_PROBLEM DESCRIPTION_.
Leave the pictures out and repeat the rest of the data below exactly.

(Collected data entries)
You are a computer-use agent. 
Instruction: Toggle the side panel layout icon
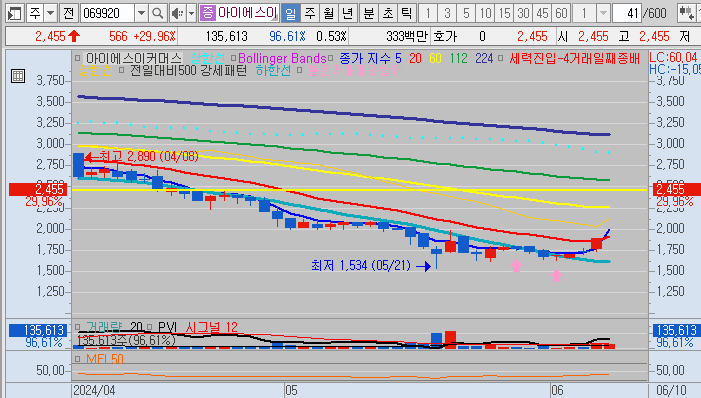pos(15,13)
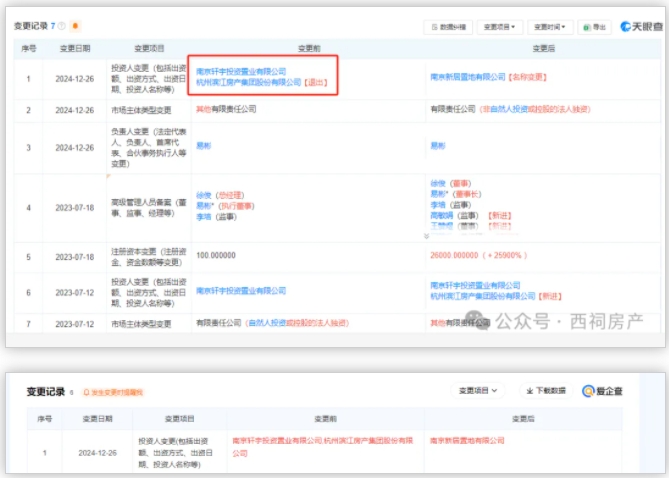Viewport: 669px width, 478px height.
Task: Open the 变更项目 dropdown in top table
Action: click(500, 27)
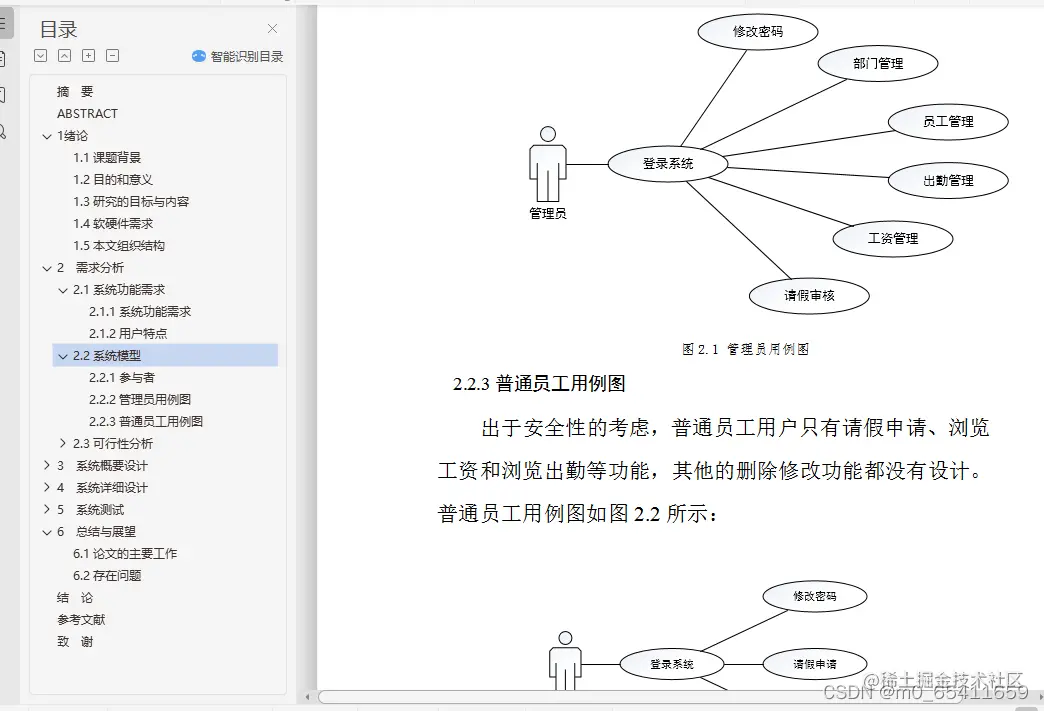
Task: Collapse all headings with the minus icon
Action: (112, 54)
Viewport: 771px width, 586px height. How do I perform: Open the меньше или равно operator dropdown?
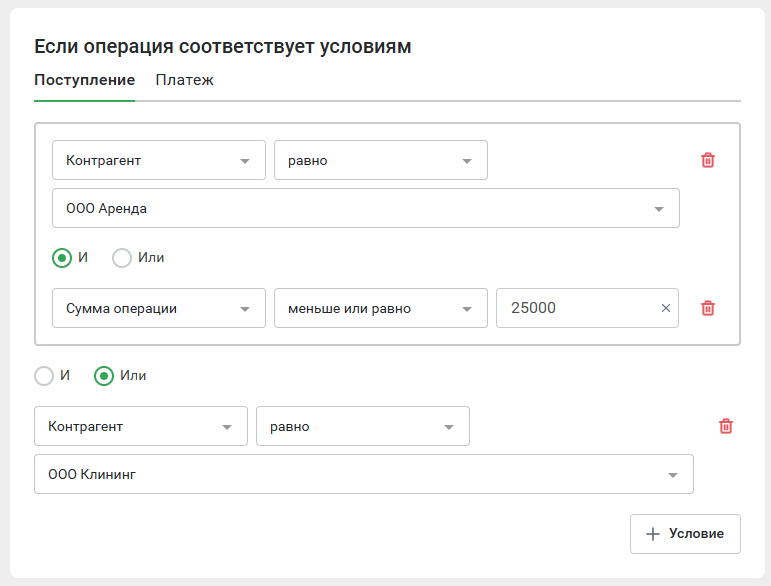coord(380,308)

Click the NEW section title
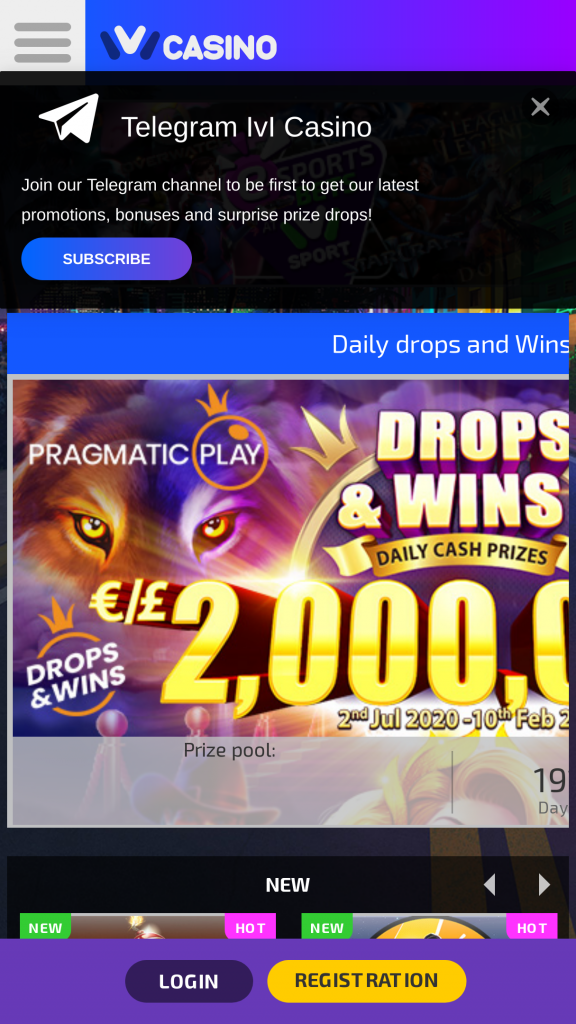pyautogui.click(x=287, y=885)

_RESULT_.
You are a computer-use agent. 
Instruction: Toggle the side panel layout icon
pos(15,13)
Viewport: 669px width, 478px height.
Task: Open the 变更项目 dropdown in top table
Action: click(500, 27)
Task: Collapse all headings with the minus icon
Action: (112, 54)
Viewport: 771px width, 586px height. How do I perform: Open the меньше или равно operator dropdown?
coord(380,308)

Click the NEW section title
pyautogui.click(x=287, y=885)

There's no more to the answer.